会社は経営者の器以上に大きくならない

従業員などのメンバーの能力ばかりが問われがちですが、経営者の資質も重要なはずです。
経営者に退任を促したことがある
ある本を読んでいたら、会社に参画するメンバー選びで妥協してはいけないと書かれていました。製品やサービスづくりに失敗しても、人さえ優れていればどうにかなると説くのです。では、取締役会メンバーや従業員の採否を決められるのが経営者だとすると、経営者自身の資質は誰が判断すれば良いのでしょうか。
ある企業は優れた技術を持ちながら営業力に乏しく、社会実装に至らないまま廃業を余儀なくされました。創業メンバーは営業に注力しようとしない経営者に愛想を尽かし、次々と去っていき、最後には経営者一人しか残らなかったそうです。もしこの会社で経営を他の人に任せていたら、結果は違ったかもしれません。大学発ベンチャーというだけで持てはやされる風潮もありますが、技術があっても経営者に資質が欠けていれば、いずれ立ち行かなくなってしまいます。
創業まもない会社やオーナー企業の場合、経営者の進退は自分で決めるしかありません。この時、自身を過信する人が経営者であればまさに悲劇。能力に欠けているのに経営に携わろうとしてしまうわけで、本人以外にとっては悪夢です。結局のところ、自分の能力とセンス、そして今この局面で自分が経営者にふさわしいかどうかは、本人が見極めるしかありません。
私自身、ある経営者に対して退任を促したことがあります。心身の不調を打ち明けられたこともありますが、明らかに能力不足でした。ビジネス書は読み漁っているのに行動が伴わず、目先の作業ばかりに没頭してしまうタイプの人だったのです。
心身の不調を理由に退任すれば、いろいろ丸く収まったはずです。しかし、ご本人は経営者の椅子を手放すことに大きな抵抗を感じ、続投を選びました。結果、この企業も実質的に廃業することに。もしあの時、誰かに経営のバトンを渡していたらと今でも悔やまれます。
事業承継の経験者として
私は父から事業承継をしています。既に業績が悪化していた家業の経営者を交代するように、メイン銀行から遠回しに意思表示があり、それを受けて父が私に事業承継を打診してきたのです。
当時、私は初めての管理部門の係長をしていました。係長といっても部下はなく、取締役や部長の仕事を手伝う見習いのような立場。そんな状況でいきなり代表取締役になるよう言われたのですから、驚かないはずがありません。
もちろん家業でしたから、いつかは事業承継するつもりでした。しかしあまりに唐突で、状況も最悪。実質的に銀行の管理下にあり、経営的にも身動きが取りづらい状態でした。それでも受けることにしたのは、それが自分の役割だと考えたから。
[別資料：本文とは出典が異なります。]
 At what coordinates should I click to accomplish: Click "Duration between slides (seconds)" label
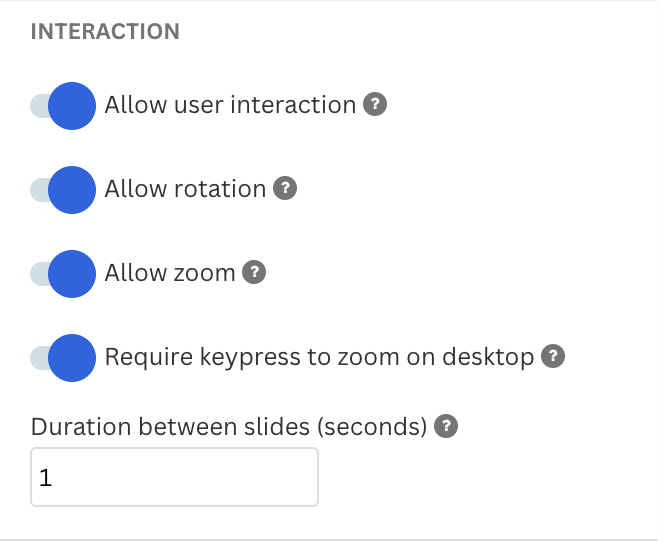(x=229, y=427)
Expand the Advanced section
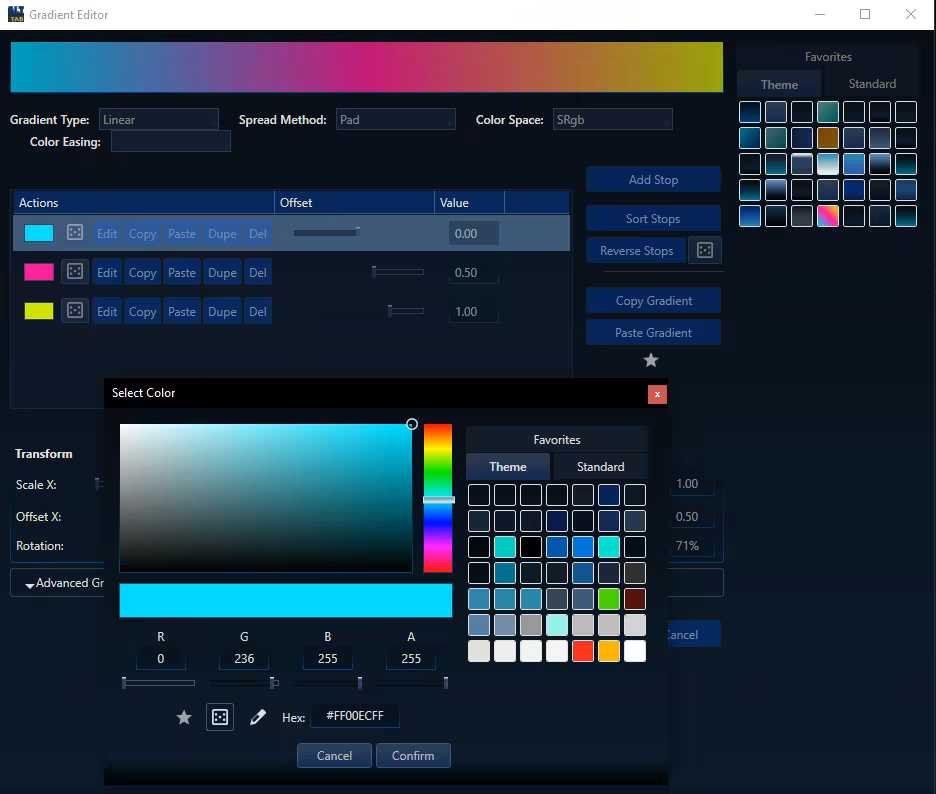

思い描いていたような承継にはなりませんでしたが、緊急時に果たすべき役割があると開き直ったのです。
その後5年間、代表取締役を務めて最後は投資ファンドへ事業譲渡することになりました。操縦不能の飛行機をなんとか着陸させようとするような経営でしたが(飛行機を操縦したことはありません)、資金繰り破綻という最悪の事態だけは避けられました。
この結末をどう評価するかは人それぞれです。投資ファンドに会社を取られた「バカ社長」と見る人もいれば、祖父から数えて3代目が会社を倒産させたと見る人もいるでしょう。逆に「あの状況でよく軟着陸できた」と言う人もいます。江戸時代から続く家業の経営者としての資質がどうであったかは、それぞれ好きなように評価してもらえれば良いと思っています。

さて自分の器のサイズはどれくらいでしょうか
中小企業支援の不都合な真実
中小企業支援の不都合な真実の一つに、「支援が成果を約束しない」というものがあります。公的支援機関の支援メニューをフルに活用したからといって、名だたる大企業のように成長できる保証はありません。
突き詰めれば、経営者の資質こそが成長の可否を左右します。しかし、このことをはっきり指摘できる人は少ないのが現実です。私が元茶わん屋だから言うわけではありませんが、「会社は経営者の器以上に大きくならない」というのはまさにその通り。事業が成長するかどうかを見極めたいなら、経営者の目を見れば良いのです。
そういう私も、この秋から働き方が変わり、どなたかに目の色を見定められる立場に戻ります。次の挑戦に備える日々を送っています。